Monday, June 27, 2011

TOWANDA: the diary of a mad white woman.

So, I’m dedicating this blog post to one of my favorite movies, Fried Green Tomatoes. These last couple days I have discovered my inner Towanda. Please consider this quote for a moment. (excuse the language)

“I never get mad, Mrs. Threadgoode. Never. The way I was raised, it was bad manners. Well, I got mad and it felt terrific. I felt like I could beat the shit out of all those punks. Excuse my language. Just beat 'em to a pulp. beat 'em till they begged for mercy. Towanda the avenger. And after I wipe out all the punks of this world, I'll take on the wife-beaters, like Frank Bennett, and machine-gun their genitals! Towanda will go on the rampage. I'll put tiny little bombs in Penthouse and Playboy so they'll explode when you open them. And I'll ban all fashion models who weigh less than 130 pounds. And I'll give half the military budget to people of 65 and declare wrinkles sexually desirable. Towanda, righter of wrongs, queen beyond compare!”

Think this is a little extreme?

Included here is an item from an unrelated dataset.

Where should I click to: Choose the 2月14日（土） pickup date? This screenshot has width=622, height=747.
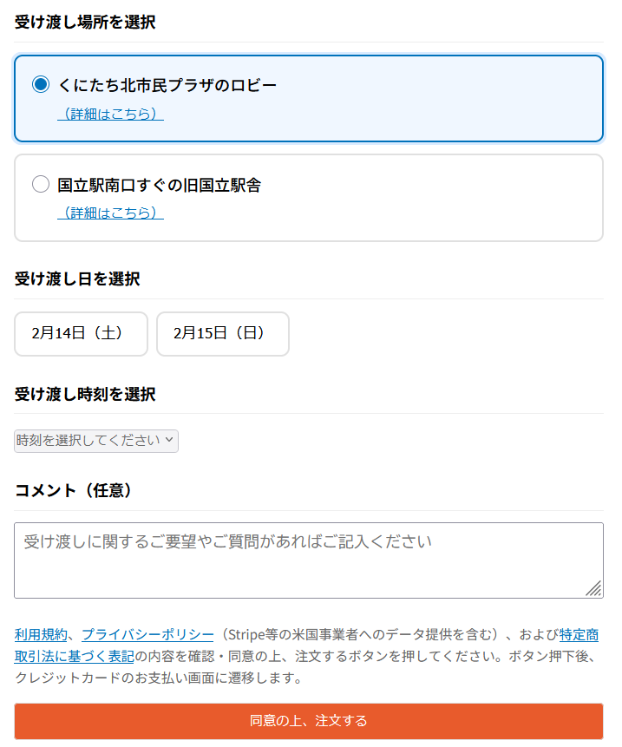(x=81, y=333)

I think not.

A couple days ago Janae and I discovered bug bites on our arms and legs that itched like crazy. I looked like a Dalmatian, but instead of black dots, I was covered with tooth paste dots all over my arms, legs, and hands. By Sunday I had had enough!

Sunday is our water day so we can use as much water as we please without paying for it. I was fully prepared to take advantage of it and came home straight from work and skipped the gym. My first plan of attack was to clean all of my clothes. This process is very time consuming so while that was ensuing; I started in on the bed. I took my bed apart and dosed it with our bathroom cleaner that is so strong it disintegrated a rubber band. I then proceeded to scrub it off with boiling water. I felt that it would do the trick. After that I scrubbed my floor through the same process. I washed my sheets and bedding in the shower, again with boiling hot water and soap. This created the most disgusting orange/brown color of water that I have ever seen. Basically someone who has never drunk water in their life and has a disease would have produced this color of water. And I was sleeping on that! The bedding soaked up almost all the water and became 200 lbs as I carried it to our balcony to dry. Then I carried our large bedroom rug out to the balcony to give it a good disinfecting. I scrubbed that thing with our squeegee until I had collected more than a handful of hair and disgustingness from it. As I set those out to dry I finished the rest of my laundry and cleanup my mess from operation: ‘kill every damn bug.’ Today we set up booby traps around our beds and sprayed every inch of our room with ‘all bugs’ killing spray. I’ve been sleeping on the couch for three days, I have nasty-a bug bites all over my body, and I itch like a mad women. I do hope at least one bug survives so that he can tell his friends about me, because Towanda is here to stay.  

1 comment:

  1. Aimee, Syd and I just read this and it made us very happy :) You keep us laughing.